The chromosome interval 10p15.3p14 harbors about a dozen genes. This region has been implicated in a few well-known human phenotypes, namely HDR syndrome (hypoparathyroidism, sensorineural deafness, and renal dysplasia) and DGS2 (DiGeorge syndrome 2), but a number of variable phenotypes have also been reported. Cleft lip/palate seems to be a very unusual finding within the clinical spectrum of patients with this deletion. Here, we report a male child born with short stature, cleft lip/palate, and feeding problems who was found to have a 5.6-Mb deletion at 10p15.3p14.
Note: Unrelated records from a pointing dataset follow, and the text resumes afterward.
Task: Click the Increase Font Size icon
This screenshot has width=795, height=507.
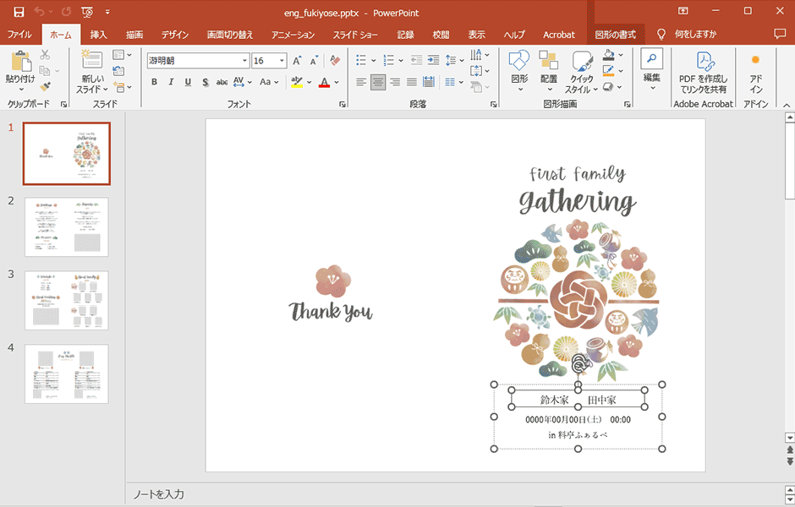Action: click(x=297, y=61)
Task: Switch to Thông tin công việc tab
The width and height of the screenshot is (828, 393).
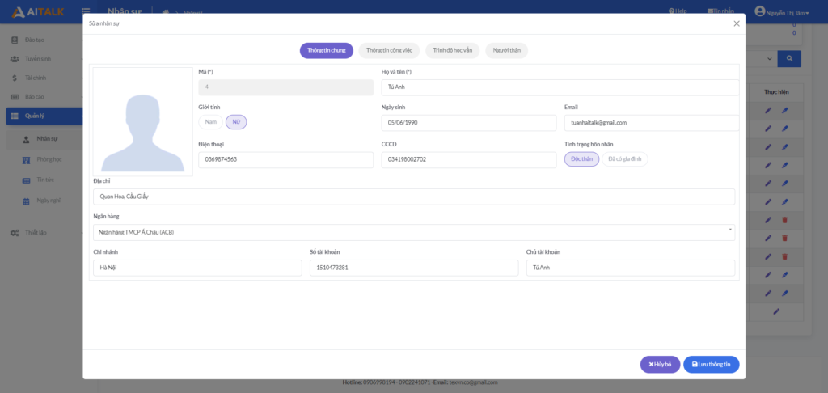Action: [389, 50]
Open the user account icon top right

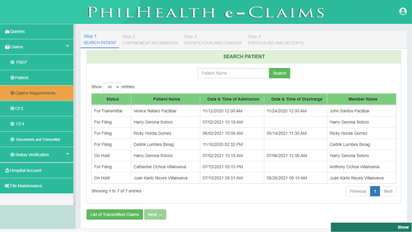pos(403,11)
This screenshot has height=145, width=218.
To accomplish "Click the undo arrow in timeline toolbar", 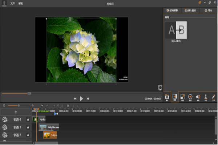I will (42, 105).
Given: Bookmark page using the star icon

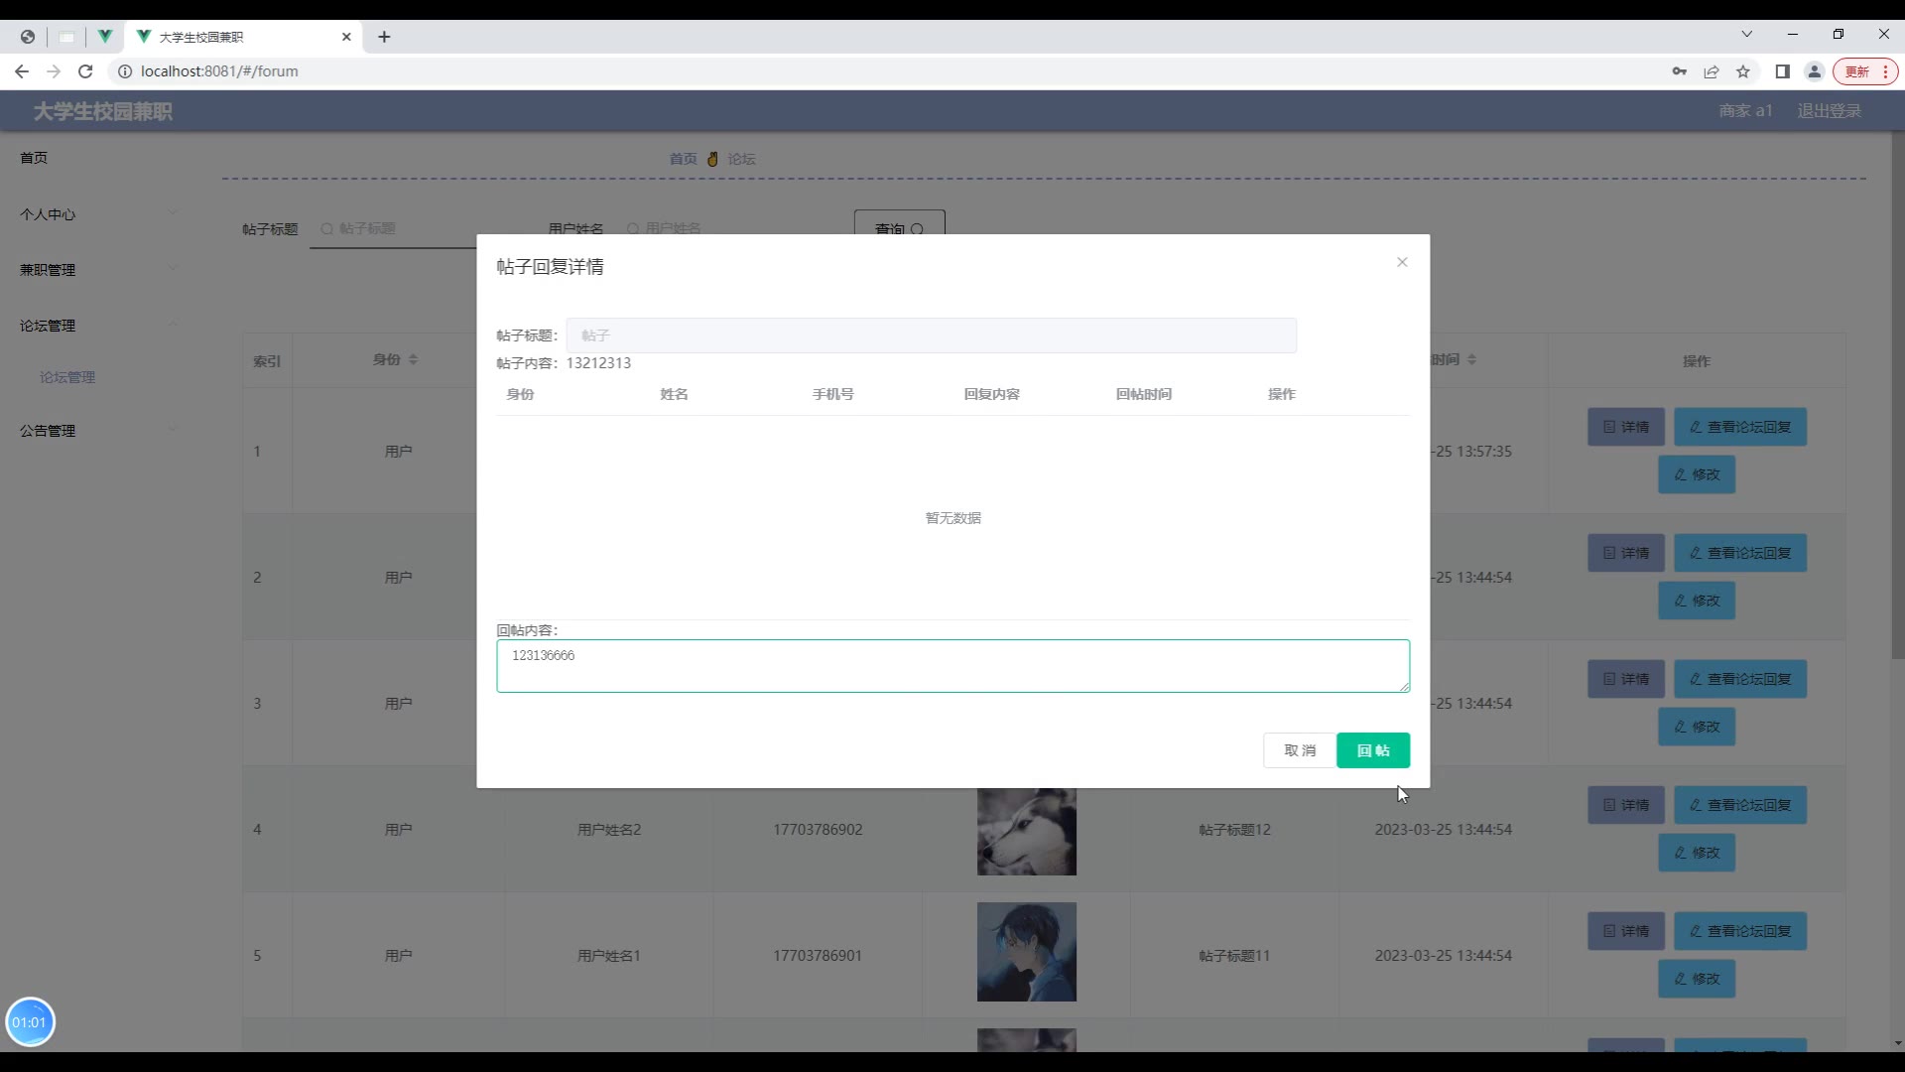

Patients with 10p15.3p14 deletions can present with clinical findings including hypoparathyroidism, heart defects, immunodeficiency, deafness, renal malformations, neurocognitive alterations, motor delay, hypotonia, seizures, and craniofacial dysmorphism among other less frequent findings [Verri et al., 2004; Lindstrand et al., 2010; DeScipio et al., 2012]. Usually, more distally located deletions are associated with HDR syndrome (hypoparathyroidism, sensorineural deafness, and renal dysplasia), while more proximally located deletions are associated with DiGeorge syndrome 2 (DGS2) [Lichtner et al., 2000; Van Esch et al., 2000; Melis et al., 2012]. However, none of these phenotypes is associated with cleft lip/palate in the clinical spectrum. Among facial findings, cleft lip/palate has seldom been reported. Here, we describe a male patient presenting with bilateral cleft lip/palate, delayed psychomotor development, and feeding problems who was found to have a deletion involving 10p15.3p14 without the classical findings of either DGS2 or HDR.

Case Report

A male patient (fig. 1) was referred to the Hospital for Rehabilitation of Craniofacial Anomalies, USP at the age of 3 months for assessment and management of cleft lip/palate. He was the first child of a healthy and unrelated couple. The pregnancy was unremarkable with no exposure to known teratogens, and there was no relevant family history. Delivery was at 34 weeks of gestation by cesarean section; birth weight was 1,400 g (<3rd centile), length was 39 cm (<3rd centile), and OFC was 27 cm (<3rd centile). He cried immediately at birth, Apgar scores at 1 and 5 min were 8 and 9, respectively, and a bilateral cleft lip/palate was noticed. Neonatal heel prick sample test results were unremarkable. He remained at the hospital due to feeding problems during the first month of life. Since the age of 3 months, he has been fed through a nasogastric feeding tube but with no satisfactory weight gain. At the age of 8 months, his weight was 4,250 g (<3rd centile), his length was 58.5 cm (<3rd centile), and his OFC was 38.5 cm (<3rd centile). Neuropsychological development was delayed; he had normal cervical control and was able to roll over, but he could not sit without support. Further examinations showed mild prominence of the metopic suture, telecanthus, upslanted palpebral fissures, epicanthus inversus, a broad and low nasal root, and bilateral cleft lip/palate. Upper and lower limbs, the spine, and the cardiovascular system were normal, and results of blood laboratory tests were also in the normal range. A BERA test was recently performed and turned out unremarkable. Also, kidney ultrasound was performed at the age of 12 months and did not show any anomalies.

Fig. 1

Facial appearance of the patient.

Fig. 1

Facial appearance of the patient.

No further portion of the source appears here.